━━ RECORDS PROVIDED ━━

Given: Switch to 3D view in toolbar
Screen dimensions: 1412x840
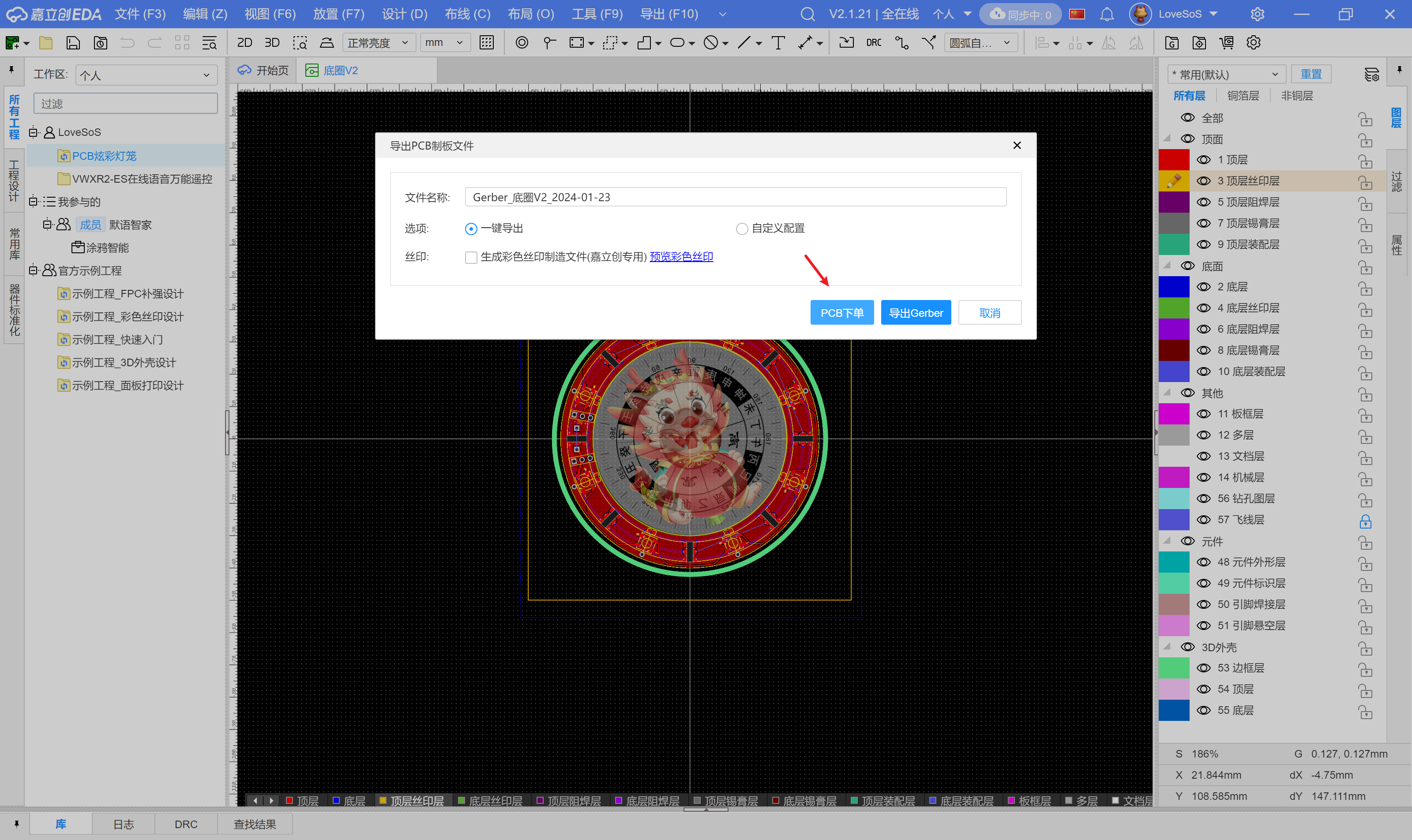Looking at the screenshot, I should click(272, 42).
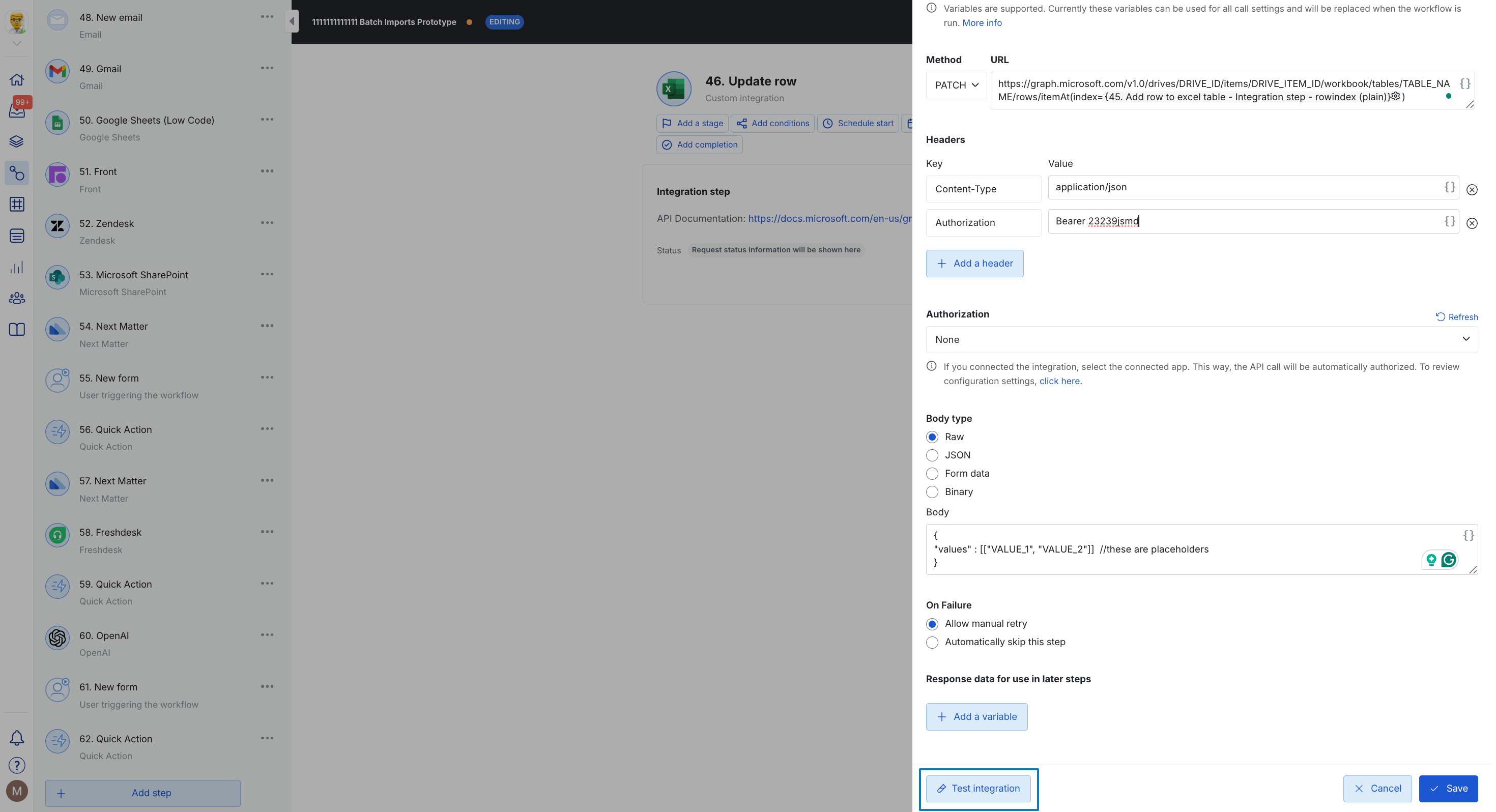The width and height of the screenshot is (1496, 812).
Task: Choose Automatically skip this step
Action: pos(932,643)
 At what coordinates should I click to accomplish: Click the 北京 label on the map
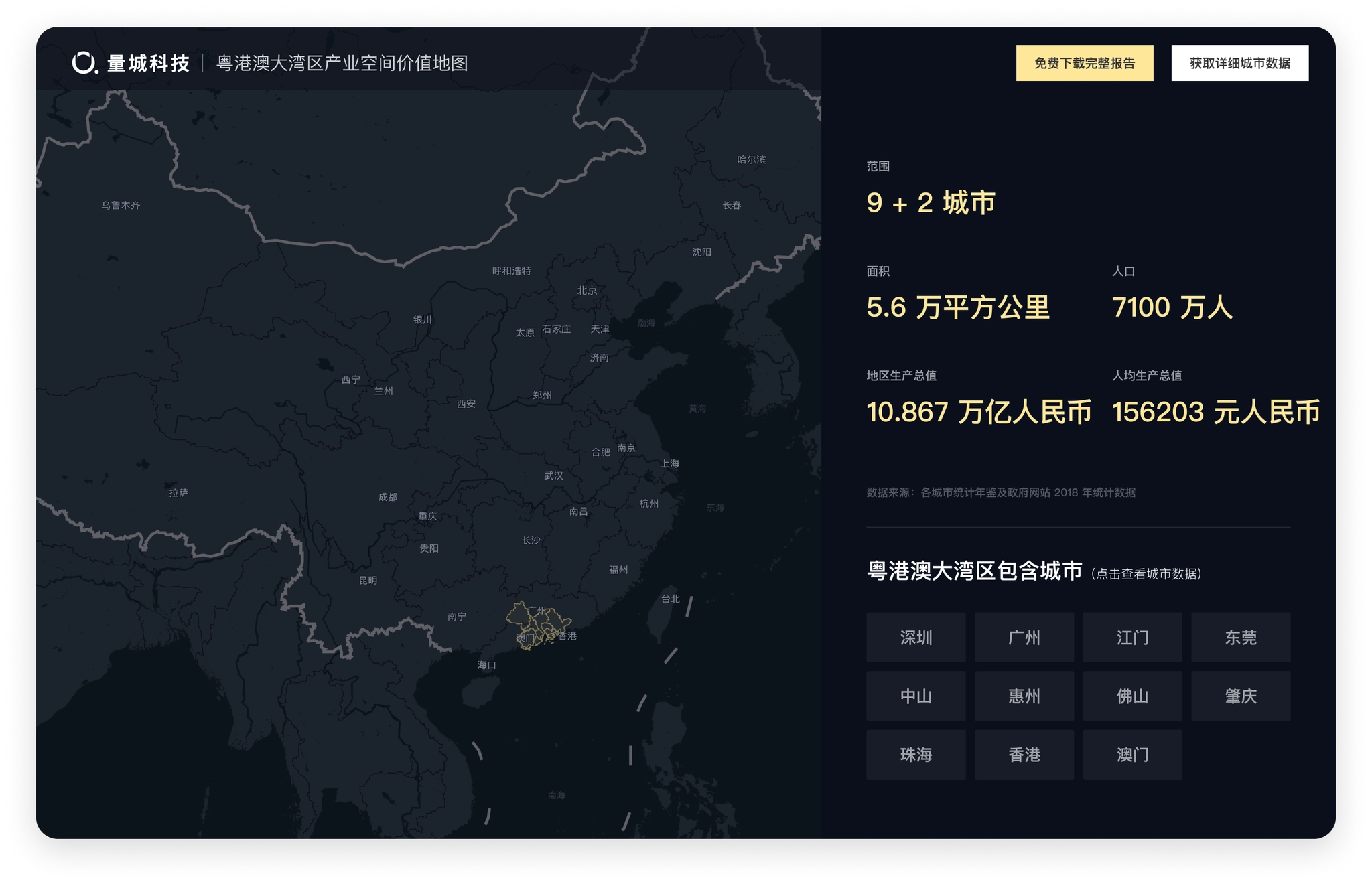click(587, 290)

━━━

**TASK DETAILS:** With the pictures set aside, copy each line above as written.

**ANSWER SECTION:**
Given: Switch to 3D view in toolbar
Screen dimensions: 1412x840
Looking at the screenshot, I should click(272, 42).
The width and height of the screenshot is (1496, 812).
Task: Choose Automatically skip this step
Action: pos(932,643)
 At what coordinates should I click to accomplish: Click the 北京 label on the map
click(587, 290)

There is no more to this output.